INFORMATION SHOWN -
━━━━━━━━

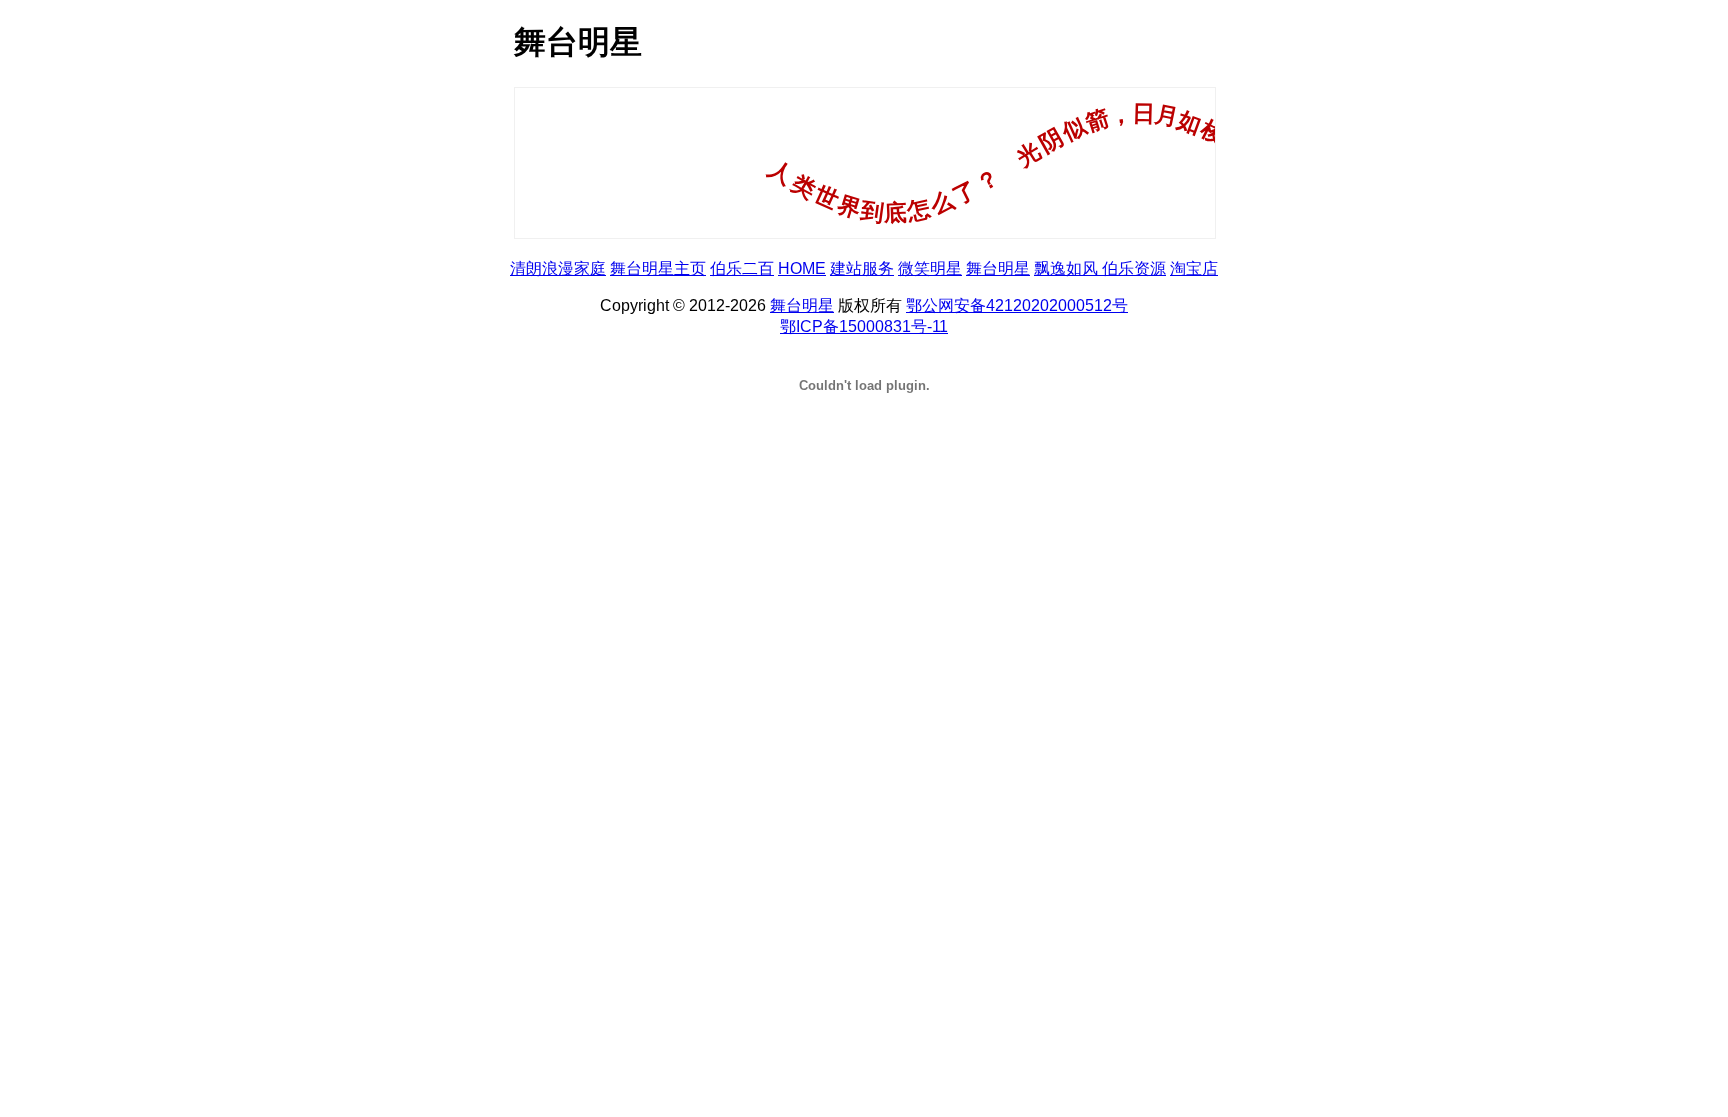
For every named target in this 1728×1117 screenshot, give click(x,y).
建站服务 (862, 268)
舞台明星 (998, 268)
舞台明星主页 (658, 268)
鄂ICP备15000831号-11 (864, 326)
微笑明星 (930, 268)
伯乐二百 (742, 268)
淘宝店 (1194, 268)
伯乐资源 (1134, 268)
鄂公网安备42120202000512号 (1017, 305)
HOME (802, 268)
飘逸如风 (1068, 268)
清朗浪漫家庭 (558, 268)
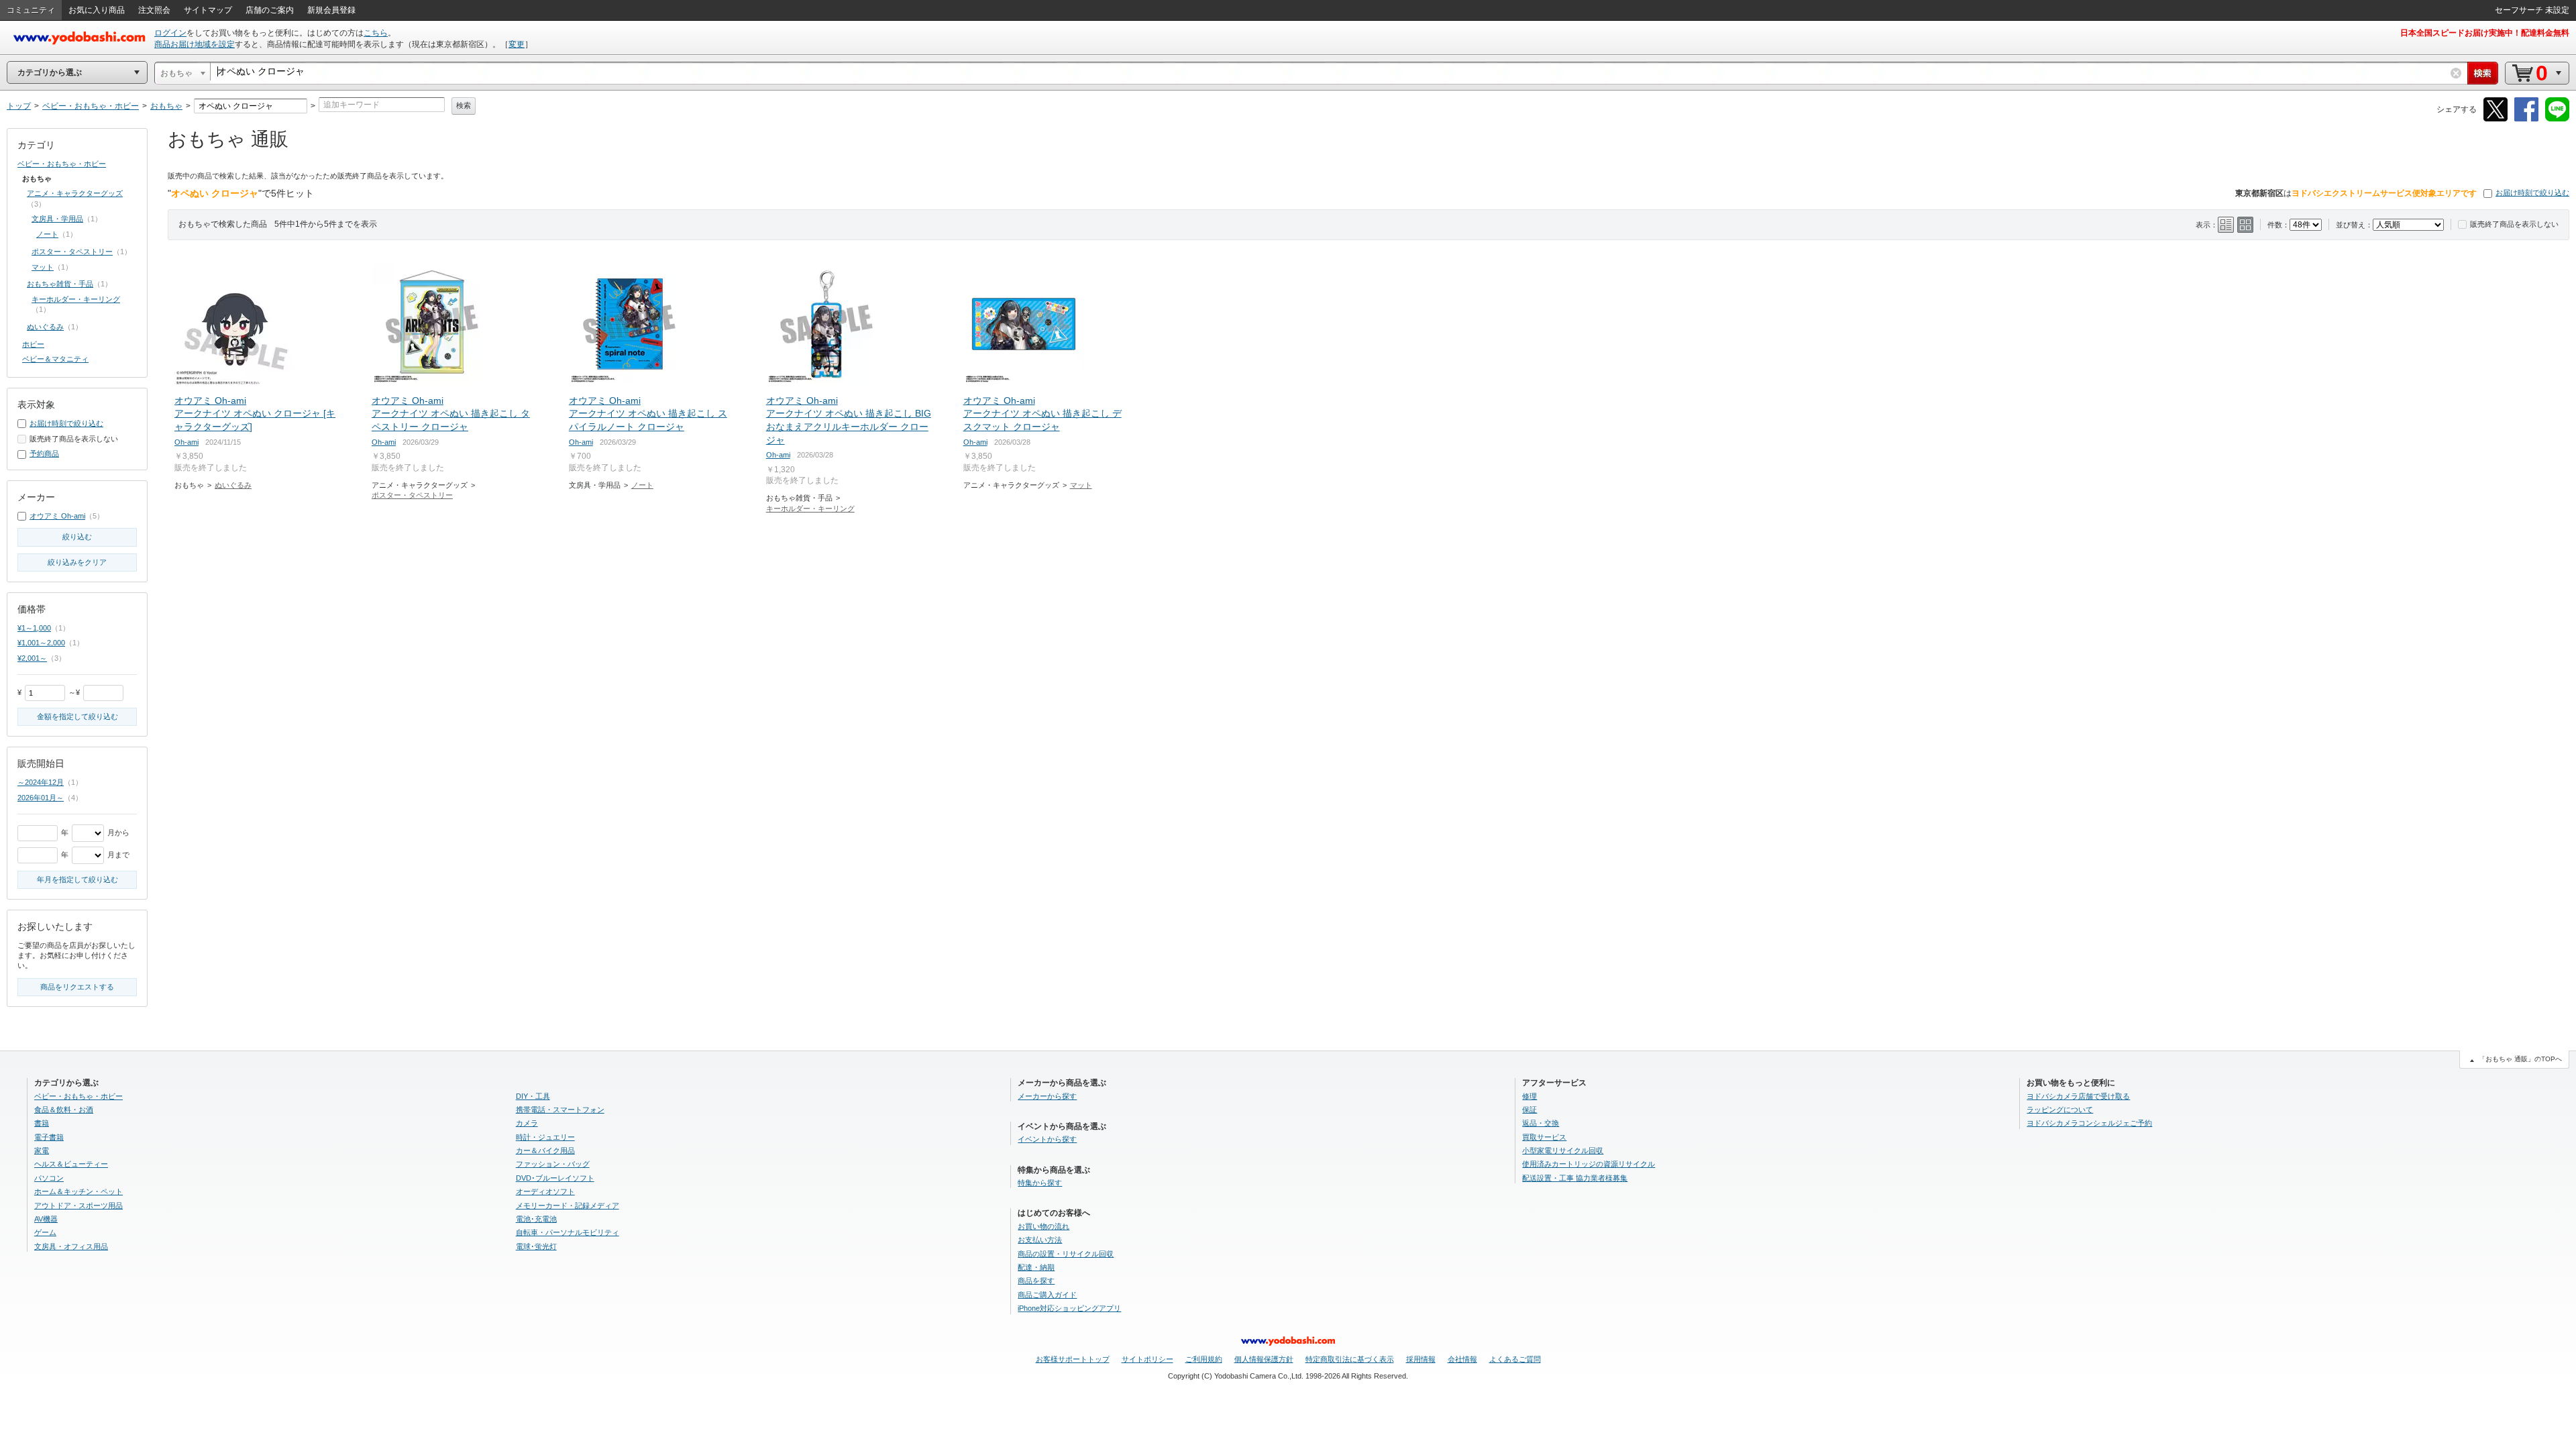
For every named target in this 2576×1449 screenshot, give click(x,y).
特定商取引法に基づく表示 (1349, 1359)
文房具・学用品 (57, 219)
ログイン (170, 33)
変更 (516, 44)
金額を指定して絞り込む (77, 716)
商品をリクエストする (77, 987)
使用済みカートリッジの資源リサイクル (1588, 1164)
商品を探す (1036, 1281)
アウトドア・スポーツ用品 (78, 1205)
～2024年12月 (40, 782)
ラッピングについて (2060, 1110)
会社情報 (1462, 1359)
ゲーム (45, 1232)
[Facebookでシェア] (2526, 119)
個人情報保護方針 (1263, 1359)
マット (1081, 485)
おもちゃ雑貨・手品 (60, 284)
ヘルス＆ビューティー (71, 1164)
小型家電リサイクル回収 (1562, 1150)
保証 (1529, 1110)
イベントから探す (1047, 1139)
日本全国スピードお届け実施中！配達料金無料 (2484, 33)
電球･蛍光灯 (536, 1246)
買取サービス (1544, 1137)
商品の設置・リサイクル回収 (1066, 1254)
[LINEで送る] (2557, 119)
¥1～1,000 (34, 628)
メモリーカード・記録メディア (567, 1205)
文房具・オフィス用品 (71, 1246)
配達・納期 (1036, 1267)
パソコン (49, 1178)
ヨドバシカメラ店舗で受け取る (2078, 1096)
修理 (1529, 1096)
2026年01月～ (40, 798)
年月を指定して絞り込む (77, 879)
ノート (642, 485)
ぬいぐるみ (233, 485)
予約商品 (44, 453)
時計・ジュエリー (545, 1137)
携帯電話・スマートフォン (560, 1110)
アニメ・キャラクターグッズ (75, 193)
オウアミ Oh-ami (57, 516)
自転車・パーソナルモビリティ (567, 1232)
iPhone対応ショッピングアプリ (1069, 1308)
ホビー (33, 344)
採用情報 (1421, 1359)
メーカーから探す (1047, 1096)
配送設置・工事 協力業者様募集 (1574, 1178)
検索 (463, 105)
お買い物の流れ (1043, 1226)
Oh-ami (186, 442)
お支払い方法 (1040, 1240)
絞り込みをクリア (77, 562)
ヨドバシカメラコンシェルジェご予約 (2089, 1123)
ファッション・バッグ (553, 1164)
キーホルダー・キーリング (810, 508)
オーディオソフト (545, 1191)
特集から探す (1040, 1183)
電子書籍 (49, 1137)
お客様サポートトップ (1073, 1359)
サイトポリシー (1147, 1359)
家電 (41, 1150)
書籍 (41, 1123)
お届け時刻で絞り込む (2532, 193)
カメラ (527, 1123)
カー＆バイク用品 (545, 1150)
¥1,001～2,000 (41, 643)
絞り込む (77, 537)
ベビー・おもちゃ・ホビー (61, 164)
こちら (376, 33)
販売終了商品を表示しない (2514, 224)
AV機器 (46, 1219)
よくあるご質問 (1515, 1359)
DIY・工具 (533, 1096)
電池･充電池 (536, 1219)
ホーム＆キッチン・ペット (78, 1191)
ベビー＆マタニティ (55, 359)
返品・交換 (1540, 1123)
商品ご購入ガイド (1047, 1295)
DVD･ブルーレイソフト (555, 1178)
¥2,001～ (32, 658)
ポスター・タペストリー (412, 495)
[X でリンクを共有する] (2495, 119)
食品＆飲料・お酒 (63, 1110)
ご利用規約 (1203, 1359)
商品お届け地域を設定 (194, 44)
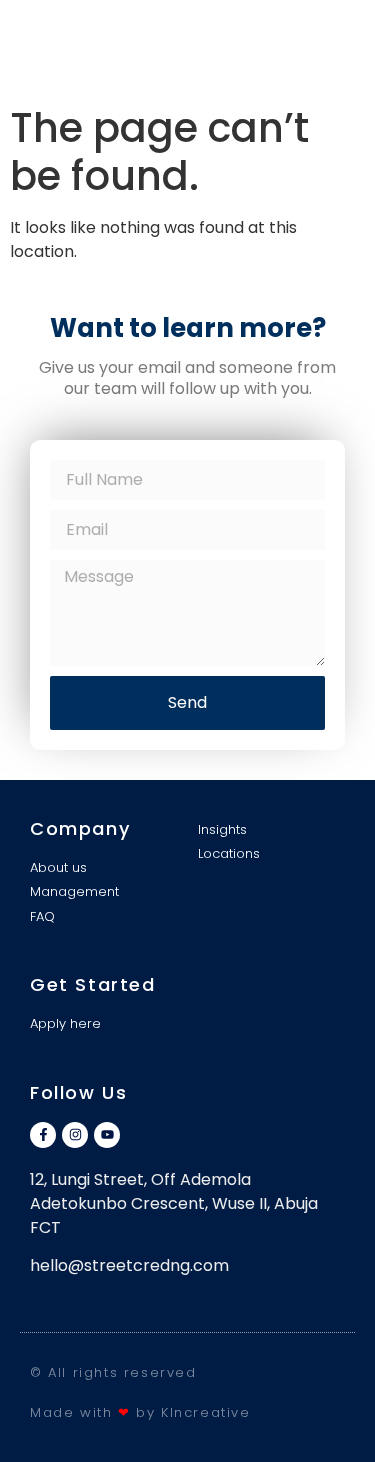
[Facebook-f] (43, 1135)
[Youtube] (107, 1135)
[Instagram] (75, 1135)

━━━━━━━━

PROBLEM STATEMENT - The records above need to be copied exactly, though not their pictures.

WRITTEN ANSWER -
For every named target in this 1728×1117 screenshot, give click(x,y).
建站服务 (862, 268)
舞台明星 (998, 268)
舞台明星主页 (658, 268)
鄂ICP备15000831号-11 (864, 326)
微笑明星 (930, 268)
伯乐二百 (742, 268)
淘宝店 (1194, 268)
伯乐资源 (1134, 268)
鄂公网安备42120202000512号 (1017, 305)
HOME (802, 268)
飘逸如风 (1068, 268)
清朗浪漫家庭 (558, 268)
For every named target in this 2576×1449 screenshot, give click(x,y).
特定商取引法に基づく表示 (1349, 1359)
文房具・学用品 (57, 219)
ログイン (170, 33)
変更 (516, 44)
金額を指定して絞り込む (77, 716)
商品をリクエストする (77, 987)
使用済みカートリッジの資源リサイクル (1588, 1164)
商品を探す (1036, 1281)
アウトドア・スポーツ用品 (78, 1205)
～2024年12月 (40, 782)
ラッピングについて (2060, 1110)
会社情報 (1462, 1359)
ゲーム (45, 1232)
[Facebookでシェア] (2526, 119)
個人情報保護方針 (1263, 1359)
マット (1081, 485)
おもちゃ雑貨・手品 (60, 284)
ヘルス＆ビューティー (71, 1164)
小型家電リサイクル回収 (1562, 1150)
保証 (1529, 1110)
イベントから探す (1047, 1139)
日本全国スピードお届け実施中！配達料金無料 (2484, 33)
電球･蛍光灯 (536, 1246)
買取サービス (1544, 1137)
商品の設置・リサイクル回収 (1066, 1254)
[LINEで送る] (2557, 119)
¥1～1,000 (34, 628)
メモリーカード・記録メディア (567, 1205)
文房具・オフィス用品 (71, 1246)
配達・納期 (1036, 1267)
パソコン (49, 1178)
ヨドバシカメラ店舗で受け取る (2078, 1096)
修理 (1529, 1096)
2026年01月～ (40, 798)
年月を指定して絞り込む (77, 879)
ノート (642, 485)
ぬいぐるみ (233, 485)
予約商品 (44, 453)
時計・ジュエリー (545, 1137)
携帯電話・スマートフォン (560, 1110)
アニメ・キャラクターグッズ (75, 193)
オウアミ Oh-ami (57, 516)
自転車・パーソナルモビリティ (567, 1232)
iPhone対応ショッピングアプリ (1069, 1308)
ホビー (33, 344)
採用情報 (1421, 1359)
メーカーから探す (1047, 1096)
配送設置・工事 協力業者様募集 (1574, 1178)
検索 (463, 105)
お買い物の流れ (1043, 1226)
Oh-ami (186, 442)
お支払い方法 (1040, 1240)
絞り込みをクリア (77, 562)
ヨドバシカメラコンシェルジェご予約 (2089, 1123)
ファッション・バッグ (553, 1164)
キーホルダー・キーリング (810, 508)
オーディオソフト (545, 1191)
特集から探す (1040, 1183)
電子書籍 (49, 1137)
お客様サポートトップ (1073, 1359)
サイトポリシー (1147, 1359)
家電 (41, 1150)
書籍 (41, 1123)
お届け時刻で絞り込む (2532, 193)
カメラ (527, 1123)
カー＆バイク用品 (545, 1150)
¥1,001～2,000 (41, 643)
絞り込む (77, 537)
ベビー・おもちゃ・ホビー (61, 164)
こちら (376, 33)
販売終了商品を表示しない (2514, 224)
AV機器 (46, 1219)
よくあるご質問 (1515, 1359)
DIY・工具 (533, 1096)
電池･充電池 (536, 1219)
ホーム＆キッチン・ペット (78, 1191)
ベビー＆マタニティ (55, 359)
返品・交換 (1540, 1123)
商品ご購入ガイド (1047, 1295)
DVD･ブルーレイソフト (555, 1178)
¥2,001～ (32, 658)
ポスター・タペストリー (412, 495)
[X でリンクを共有する] (2495, 119)
食品＆飲料・お酒 (63, 1110)
ご利用規約 (1203, 1359)
商品お届け地域を設定 (194, 44)
[Facebook-f] (43, 1135)
[Youtube] (107, 1135)
[Instagram] (75, 1135)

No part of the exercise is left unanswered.